Mereka pun tertawa bersama, nyala api membias di wajah mereka, memperlihatkan kehangatan dua jiwa yang sudah melewati banyak hal, tragedi, kesedihan, kesendirian, tapi juga kebersamaan dan kedamaian yang tak ternilai. Ikan mulai matang satu per satu, aroma bumbunya menyebar ke seluruh halaman. Hari itu, dunia terasa lebih kecil, lebih sunyi, dan lebih hangat di tengah aroma bakaran dan candaan ringan antara kakak dan adik yang telah menjadi segalanya satu sama lain.

Sore menjelang, langit mulai dilukis warna oranye keemasan. Angin lembut meniup dedaunan, dan aroma ikan bakar yang masih menempel di pakaian mereka perlahan terganti dengan udara segar dari perbukitan desa. Setelah kenyang menyantap hasil tangkapan mereka pagi tadi, Vuyei menepuk pelan tangan kakaknya.
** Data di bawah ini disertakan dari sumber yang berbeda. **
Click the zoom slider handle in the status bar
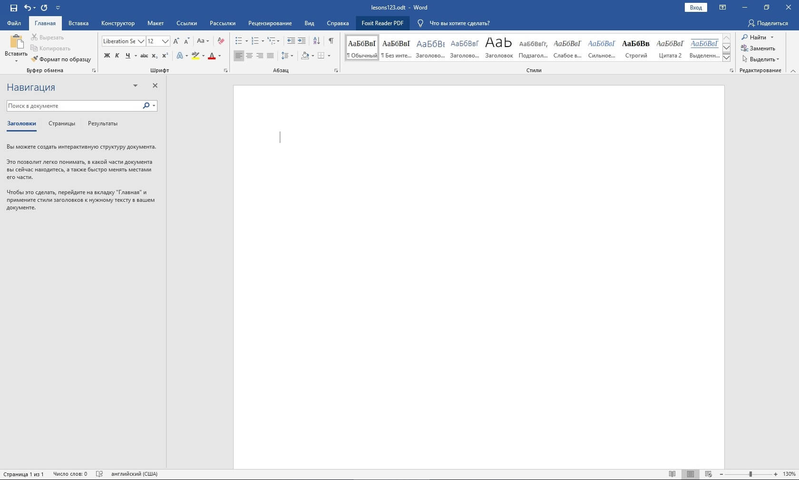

“Kak, ayo jalan-jalan sebentar. Lihatlah, anak-anak udah main di jalan. Katanya malam ini ada perayaan, ingat?” katanya sambil tersenyum, menggeret tangan kakaknya yang masih duduk santai di serambi rumah.

Zienxi menatap langit sebentar, lalu mengangguk pelan. “Baiklah, tapi jangan menyuruhku melakukan hal aneh di depan umum. Aku tidak bertanggung jawab kalau desa ini mendadak jadi sunyi karena semua orang kabur.”
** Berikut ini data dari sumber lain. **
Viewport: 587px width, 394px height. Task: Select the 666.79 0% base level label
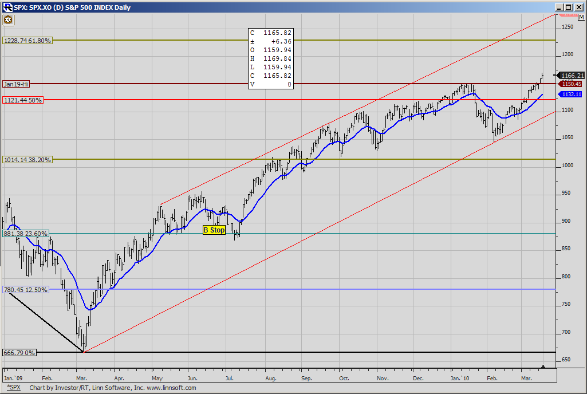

Vuyei tertawa geli. “Tenang saja, aku tidak tega mempermalukanmu. Kita hanya jalan-jalan santai. Kalau pun ada yang lari, paling karena mereka takut melihat kakakku tersenyum.”

Zienxi menatap adiknya sekilas. “Lucu. Sangat lucu.” Tapi sudut bibirnya terangkat, dan ia tersenyum tipis.

Mereka berjalan menyusuri jalanan desa. Anak-anak kecil berlari riang sambil meniup seruling dari batang bambu, beberapa memanggil mereka, “Kakak Vuyei! Kak Zienxi!” sambil melambaikan tangan. Beberapa orang tua terlihat sibuk menggantung lentera kertas di depan rumah-rumah. Lentera-lentera itu berwarna-warni, dengan lukisan naga, bunga, dan simbol-simbol keberuntungan.

Seorang ibu tua menyapa mereka sambil membawa keranjang penuh daun aromatik, “Ah, kalian berdua akhirnya keluar rumah juga! Kukira kalian tenggelam dalam dunia kultivasi.”

Vuyei langsung tertawa dan menyambut dengan riang. “Kalau aku mungkin tenggelam di dunia tidur siang, Bu Hanye. Tapi kakakku ini… lebih sering tenggelam dalam diamnya.”

Zienxi hanya tersenyum dan membungkuk hormat kecil. “Selamat sore, Bu. Aku lebih nyaman diam daripada berkata yang membuat orang bingung.”

“Tapi kadang justru diammu yang membuat orang tambah bingung, kak!” sela Vuyei cepat, disambut tawa ringan para warga.